Improving Cyclability of Metal Borohydrides for Hydrogen Storage via Non-Metallic Borohydride Additives.

The theoretical ~15 wt% hydrogen content of magnesium borohydride is inaccessible for cyclical desorption/hydrogenation cycles at reasonable temperatures (<300°C) and pressures (<350 bar). However, a variety of additive compounds lower the Mg(BH₄)₂ hydrogen evolution temperature, changing the end state when hydrogen is released, and lowering the melting point of the system. These additives have included other metal borohydrides, metal hydrides, and organics (ether/glyme). Despite many of these additives lowering the liquidus temperature, desirable due to better mixing and higher theoretical kinetics in the melt, these systems often resulted in undesirable matrices upon re-cooling and cease to thermally cycle as expected.

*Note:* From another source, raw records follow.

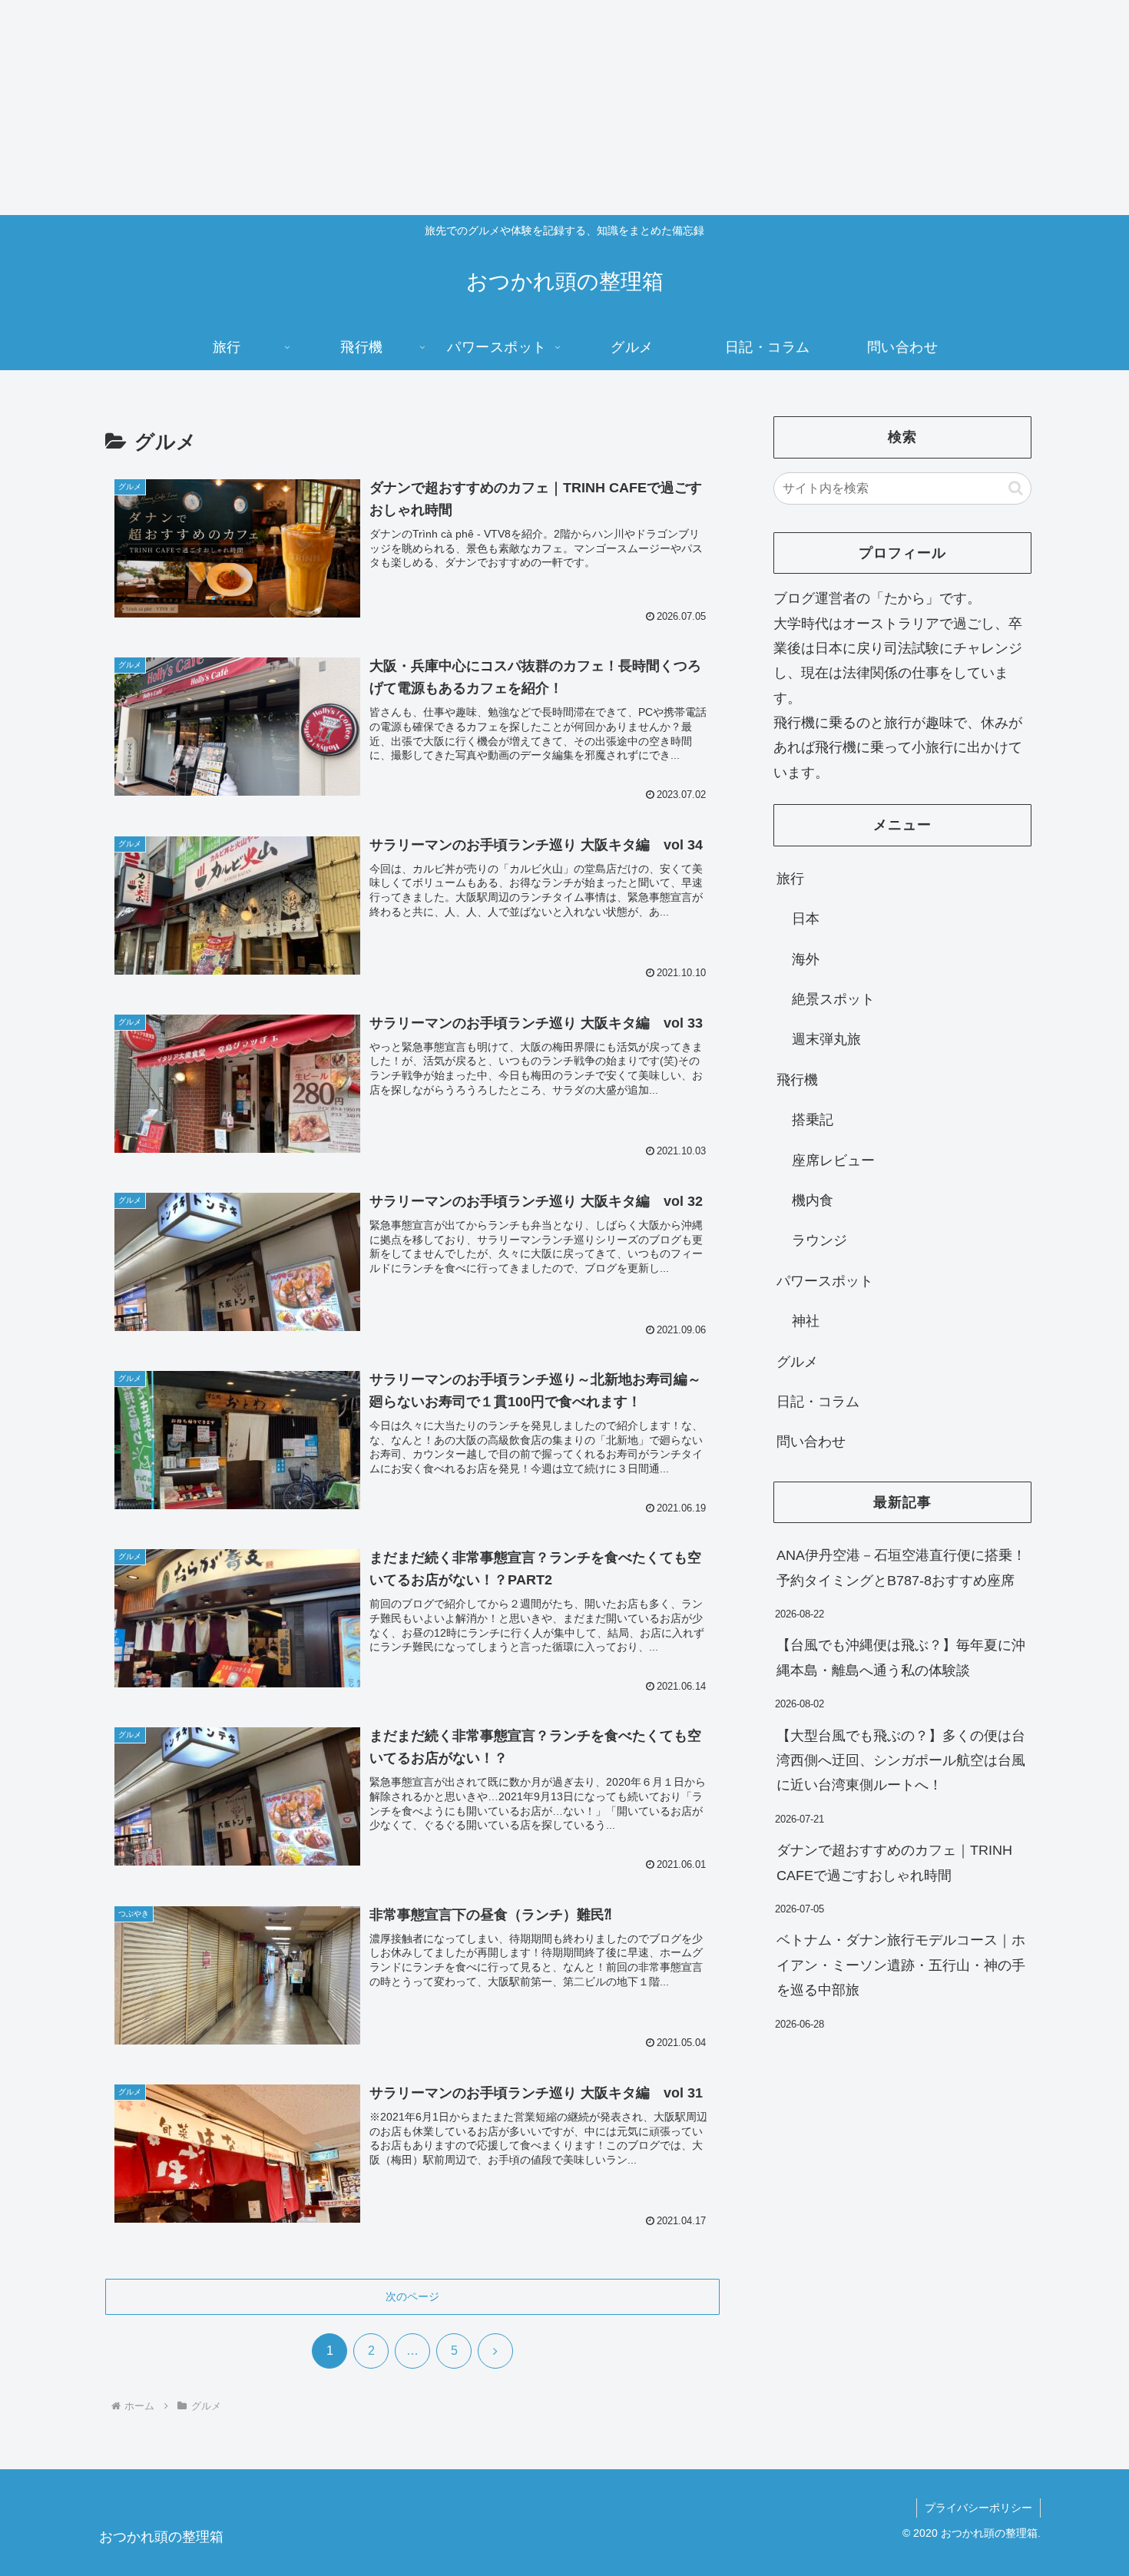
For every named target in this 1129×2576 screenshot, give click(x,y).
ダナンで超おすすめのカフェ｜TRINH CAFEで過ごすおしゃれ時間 (894, 1862)
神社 (805, 1321)
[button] (1015, 488)
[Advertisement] (461, 107)
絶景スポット (833, 999)
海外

This work investigated an alternative family of additives, non-metallic borohydrides; a broad class of low melting point borohydrides. The temperature and hydrogen-evolution dependent phase diagram of these magnesium borohydride and non-metallic borohydride systems was investigated via calorimetry and in-situ diffraction analysis. Results of heat flow and temperature programmed desorption measurements demonstrate the improved thermal cyclability of these systems. The effect of non-metallic cation size on the behavior of these systems will be discussed in detail.